Expert Commentary: Mechanistic Insights and Clinical Implications
The association between mental health and aneurysm rupture likely involves complex biological and behavioral pathways. From a physiological standpoint, chronic anxiety and depression are associated with dysregulation of the hypothalamic-pituitary-adrenal (HPA) axis, leading to elevated levels of cortisol and catecholamines. These changes can cause transient spikes in blood pressure and promote systemic inflammation, both of which weaken the aneurysm wall and increase the risk of transmural pressure shifts.
Behavioral and Management Factors
Behaviorally, patients with significant psychological distress may struggle with self-care, including blood pressure management and smoking cessation, which are the cornerstones of conservative UIA management. Furthermore, the trend toward lower preventive treatment rates suggests that psychological distress may complicate the shared decision-making process, perhaps leading to decisional paralysis or a lack of engagement with neurosurgical follow-up.
Study Limitations
While the study is large and methodologically rigorous, it is retrospective and relies on ICD-10 coding, which may under-capture the true prevalence of mental health disorders. Residual confounding remains possible, as factors like aneurysm size and morphology were not fully available in the TriNetX database. Additionally, the E-values (1.88 for mortality and 1.99 for rupture) suggest that while the findings are robust, they could potentially be influenced by unmeasured confounders of moderate strength.
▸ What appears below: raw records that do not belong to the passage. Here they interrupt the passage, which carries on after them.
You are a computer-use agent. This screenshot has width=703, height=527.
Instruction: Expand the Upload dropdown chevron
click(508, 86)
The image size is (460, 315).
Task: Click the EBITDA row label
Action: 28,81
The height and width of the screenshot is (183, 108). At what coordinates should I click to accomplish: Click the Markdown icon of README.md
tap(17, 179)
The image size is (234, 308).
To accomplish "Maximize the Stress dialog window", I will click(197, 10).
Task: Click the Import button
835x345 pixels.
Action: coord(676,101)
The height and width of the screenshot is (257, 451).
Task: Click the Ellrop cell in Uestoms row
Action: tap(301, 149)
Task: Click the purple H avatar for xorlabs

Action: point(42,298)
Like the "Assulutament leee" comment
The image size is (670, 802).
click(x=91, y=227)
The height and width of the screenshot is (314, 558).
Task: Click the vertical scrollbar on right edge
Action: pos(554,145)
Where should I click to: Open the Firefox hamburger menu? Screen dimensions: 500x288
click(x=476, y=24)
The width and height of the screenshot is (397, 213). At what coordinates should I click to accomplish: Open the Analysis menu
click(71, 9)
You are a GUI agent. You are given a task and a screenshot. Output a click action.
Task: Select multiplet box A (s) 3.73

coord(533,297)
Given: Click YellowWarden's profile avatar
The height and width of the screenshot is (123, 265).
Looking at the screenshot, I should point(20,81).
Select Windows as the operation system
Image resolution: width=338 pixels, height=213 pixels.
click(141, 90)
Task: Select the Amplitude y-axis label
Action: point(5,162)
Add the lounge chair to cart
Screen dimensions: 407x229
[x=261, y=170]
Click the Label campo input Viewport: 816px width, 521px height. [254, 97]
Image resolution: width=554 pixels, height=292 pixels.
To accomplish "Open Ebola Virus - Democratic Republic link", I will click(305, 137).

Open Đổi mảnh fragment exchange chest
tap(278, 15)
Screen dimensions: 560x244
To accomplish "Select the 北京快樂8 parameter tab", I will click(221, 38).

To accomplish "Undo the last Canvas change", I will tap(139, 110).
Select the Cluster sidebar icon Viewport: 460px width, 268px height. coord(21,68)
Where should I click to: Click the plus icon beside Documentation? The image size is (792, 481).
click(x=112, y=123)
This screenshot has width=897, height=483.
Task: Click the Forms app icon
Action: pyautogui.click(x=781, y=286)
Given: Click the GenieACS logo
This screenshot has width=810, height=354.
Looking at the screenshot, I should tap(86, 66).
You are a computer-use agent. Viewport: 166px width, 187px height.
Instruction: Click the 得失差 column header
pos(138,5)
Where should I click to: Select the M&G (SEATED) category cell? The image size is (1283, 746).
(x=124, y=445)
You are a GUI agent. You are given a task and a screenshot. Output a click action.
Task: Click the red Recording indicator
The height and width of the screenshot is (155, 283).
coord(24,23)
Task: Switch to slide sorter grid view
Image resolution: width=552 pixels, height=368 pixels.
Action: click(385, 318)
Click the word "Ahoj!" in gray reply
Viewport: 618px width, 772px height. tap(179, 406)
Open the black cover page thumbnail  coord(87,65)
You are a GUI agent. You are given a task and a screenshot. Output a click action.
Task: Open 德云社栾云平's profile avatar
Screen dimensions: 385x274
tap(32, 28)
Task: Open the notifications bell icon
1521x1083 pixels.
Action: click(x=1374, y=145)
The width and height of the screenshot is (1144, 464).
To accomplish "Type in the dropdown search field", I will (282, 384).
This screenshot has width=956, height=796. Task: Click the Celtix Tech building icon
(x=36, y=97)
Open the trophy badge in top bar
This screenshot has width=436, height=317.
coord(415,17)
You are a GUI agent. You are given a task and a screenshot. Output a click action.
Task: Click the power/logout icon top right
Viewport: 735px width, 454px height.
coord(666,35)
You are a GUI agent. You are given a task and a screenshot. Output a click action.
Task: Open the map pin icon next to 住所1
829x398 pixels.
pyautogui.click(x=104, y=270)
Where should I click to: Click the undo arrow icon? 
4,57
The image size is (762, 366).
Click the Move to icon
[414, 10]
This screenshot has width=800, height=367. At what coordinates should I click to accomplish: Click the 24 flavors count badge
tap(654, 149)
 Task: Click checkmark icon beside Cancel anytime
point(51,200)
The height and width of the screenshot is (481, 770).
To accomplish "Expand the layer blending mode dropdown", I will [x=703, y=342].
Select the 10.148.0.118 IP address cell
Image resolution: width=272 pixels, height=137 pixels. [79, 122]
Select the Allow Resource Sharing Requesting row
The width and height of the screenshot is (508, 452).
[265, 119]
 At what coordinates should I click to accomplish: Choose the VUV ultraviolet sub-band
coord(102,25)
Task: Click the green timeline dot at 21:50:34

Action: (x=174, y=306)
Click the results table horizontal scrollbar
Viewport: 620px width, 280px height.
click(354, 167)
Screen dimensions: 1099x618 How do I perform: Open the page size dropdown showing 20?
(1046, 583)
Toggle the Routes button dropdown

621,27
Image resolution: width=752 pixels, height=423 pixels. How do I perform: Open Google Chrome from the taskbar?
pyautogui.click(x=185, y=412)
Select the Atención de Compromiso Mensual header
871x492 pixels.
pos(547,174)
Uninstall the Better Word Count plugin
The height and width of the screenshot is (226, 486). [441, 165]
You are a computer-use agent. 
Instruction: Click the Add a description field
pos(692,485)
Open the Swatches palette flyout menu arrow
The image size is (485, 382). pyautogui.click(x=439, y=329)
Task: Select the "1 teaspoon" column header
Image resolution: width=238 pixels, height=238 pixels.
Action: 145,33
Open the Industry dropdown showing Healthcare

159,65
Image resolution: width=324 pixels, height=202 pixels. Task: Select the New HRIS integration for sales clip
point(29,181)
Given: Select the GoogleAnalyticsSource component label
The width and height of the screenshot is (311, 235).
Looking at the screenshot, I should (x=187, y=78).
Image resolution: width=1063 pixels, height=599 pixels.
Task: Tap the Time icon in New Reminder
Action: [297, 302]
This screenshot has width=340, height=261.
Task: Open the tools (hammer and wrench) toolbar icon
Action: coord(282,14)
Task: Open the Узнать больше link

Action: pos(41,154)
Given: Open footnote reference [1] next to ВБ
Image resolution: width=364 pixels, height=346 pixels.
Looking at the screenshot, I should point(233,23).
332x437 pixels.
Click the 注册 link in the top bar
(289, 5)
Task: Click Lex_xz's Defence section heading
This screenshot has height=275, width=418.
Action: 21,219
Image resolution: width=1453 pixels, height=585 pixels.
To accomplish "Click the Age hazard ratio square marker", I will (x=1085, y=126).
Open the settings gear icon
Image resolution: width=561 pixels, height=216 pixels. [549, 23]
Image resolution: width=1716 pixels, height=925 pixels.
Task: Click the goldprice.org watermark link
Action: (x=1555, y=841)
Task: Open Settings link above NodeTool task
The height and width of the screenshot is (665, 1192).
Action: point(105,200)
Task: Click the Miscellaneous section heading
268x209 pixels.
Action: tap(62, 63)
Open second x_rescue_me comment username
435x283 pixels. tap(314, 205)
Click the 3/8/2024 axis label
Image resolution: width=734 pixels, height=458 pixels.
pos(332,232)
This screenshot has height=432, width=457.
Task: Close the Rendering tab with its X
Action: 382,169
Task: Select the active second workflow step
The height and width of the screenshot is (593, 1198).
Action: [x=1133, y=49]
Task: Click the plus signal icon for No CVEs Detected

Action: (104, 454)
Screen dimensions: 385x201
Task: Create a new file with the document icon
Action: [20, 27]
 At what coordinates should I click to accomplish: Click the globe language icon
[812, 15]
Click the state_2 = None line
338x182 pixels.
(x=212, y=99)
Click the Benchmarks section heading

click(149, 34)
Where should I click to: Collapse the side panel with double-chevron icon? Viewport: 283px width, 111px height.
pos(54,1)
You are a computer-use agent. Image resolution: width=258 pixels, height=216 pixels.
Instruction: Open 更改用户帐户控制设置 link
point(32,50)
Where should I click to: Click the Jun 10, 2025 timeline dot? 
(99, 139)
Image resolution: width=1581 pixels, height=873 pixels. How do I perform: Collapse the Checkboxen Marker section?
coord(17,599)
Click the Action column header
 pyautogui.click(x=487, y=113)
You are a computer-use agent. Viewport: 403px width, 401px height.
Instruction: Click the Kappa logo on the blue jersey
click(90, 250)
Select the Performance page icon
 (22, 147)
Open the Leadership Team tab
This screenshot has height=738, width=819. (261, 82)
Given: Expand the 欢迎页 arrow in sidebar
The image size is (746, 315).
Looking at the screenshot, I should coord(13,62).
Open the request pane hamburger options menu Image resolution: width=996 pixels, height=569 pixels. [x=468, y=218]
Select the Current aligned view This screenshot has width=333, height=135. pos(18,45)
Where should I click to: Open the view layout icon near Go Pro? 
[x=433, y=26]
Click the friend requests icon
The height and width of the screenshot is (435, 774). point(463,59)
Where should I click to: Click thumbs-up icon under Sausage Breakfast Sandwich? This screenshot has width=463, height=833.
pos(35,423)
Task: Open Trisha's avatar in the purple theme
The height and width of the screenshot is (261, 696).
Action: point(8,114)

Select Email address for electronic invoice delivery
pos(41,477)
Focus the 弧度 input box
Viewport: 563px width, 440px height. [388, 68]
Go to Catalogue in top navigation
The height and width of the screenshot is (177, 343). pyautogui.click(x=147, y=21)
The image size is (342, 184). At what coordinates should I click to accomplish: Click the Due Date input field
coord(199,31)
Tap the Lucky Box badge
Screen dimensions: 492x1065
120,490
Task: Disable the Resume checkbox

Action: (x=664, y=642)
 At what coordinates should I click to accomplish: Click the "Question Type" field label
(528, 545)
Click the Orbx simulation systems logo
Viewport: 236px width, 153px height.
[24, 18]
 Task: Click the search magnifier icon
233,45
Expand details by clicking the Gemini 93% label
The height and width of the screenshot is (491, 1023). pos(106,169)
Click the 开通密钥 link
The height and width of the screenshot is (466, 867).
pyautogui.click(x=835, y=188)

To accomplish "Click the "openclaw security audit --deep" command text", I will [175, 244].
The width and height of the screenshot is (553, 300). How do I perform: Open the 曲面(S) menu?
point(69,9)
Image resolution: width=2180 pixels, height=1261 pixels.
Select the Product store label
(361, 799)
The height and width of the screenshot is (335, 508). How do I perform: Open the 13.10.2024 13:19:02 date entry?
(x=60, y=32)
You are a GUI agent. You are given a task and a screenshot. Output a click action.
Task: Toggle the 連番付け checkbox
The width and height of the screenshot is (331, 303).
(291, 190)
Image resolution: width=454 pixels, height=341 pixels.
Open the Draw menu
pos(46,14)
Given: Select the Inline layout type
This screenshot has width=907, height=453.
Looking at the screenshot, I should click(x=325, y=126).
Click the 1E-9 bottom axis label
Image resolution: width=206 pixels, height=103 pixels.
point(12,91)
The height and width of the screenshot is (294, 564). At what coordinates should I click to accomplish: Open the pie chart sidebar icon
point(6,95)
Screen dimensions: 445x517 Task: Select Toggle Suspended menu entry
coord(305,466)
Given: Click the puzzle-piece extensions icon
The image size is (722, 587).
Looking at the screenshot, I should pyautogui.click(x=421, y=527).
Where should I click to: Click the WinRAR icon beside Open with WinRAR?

Conclusion: Moving Toward Integrated Neurovascular Care
This study underscores that the management of unruptured intracranial aneurysms must extend beyond the anatomical and hemodynamic characteristics of the lesion. The psychological state of the patient is not just a quality-of-life issue but a critical determinant of survival and rupture risk. These findings suggest that an integrated approach—incorporating routine psychiatric screening and mental health support—should be considered a standard component of UIA management. By addressing the anxiety and depression that often follow a neurovascular diagnosis, clinicians may not only improve the patient’s well-being but also directly reduce the risk of catastrophic outcomes.
References
1. Essibayi MA, Azzam AY, Salim HA, et al. Postdiagnostic Anxiety and Depression Increase Rupture Risk and Mortality in Unruptured Intracranial Aneurysms. Stroke. 2026. PMID: 41778321.
2. Thompson BG, Brown RD Jr, Amin-Hanjani S, et al. Guidelines for the Management of Patients With Unruptured Intracranial Aneurysms: A Guideline for Healthcare Professionals From the American Heart Association/American Stroke Association. Stroke. 2015;46(8):2368-2400.
3. Greving JP, Wermer MJ, Brown RD Jr, et al. Development of the PHASES score for prediction of risk of rupture of intracranial aneurysms: a pooled analysis of individual patient data. Lancet Neurol. 2014;13(1):59-66.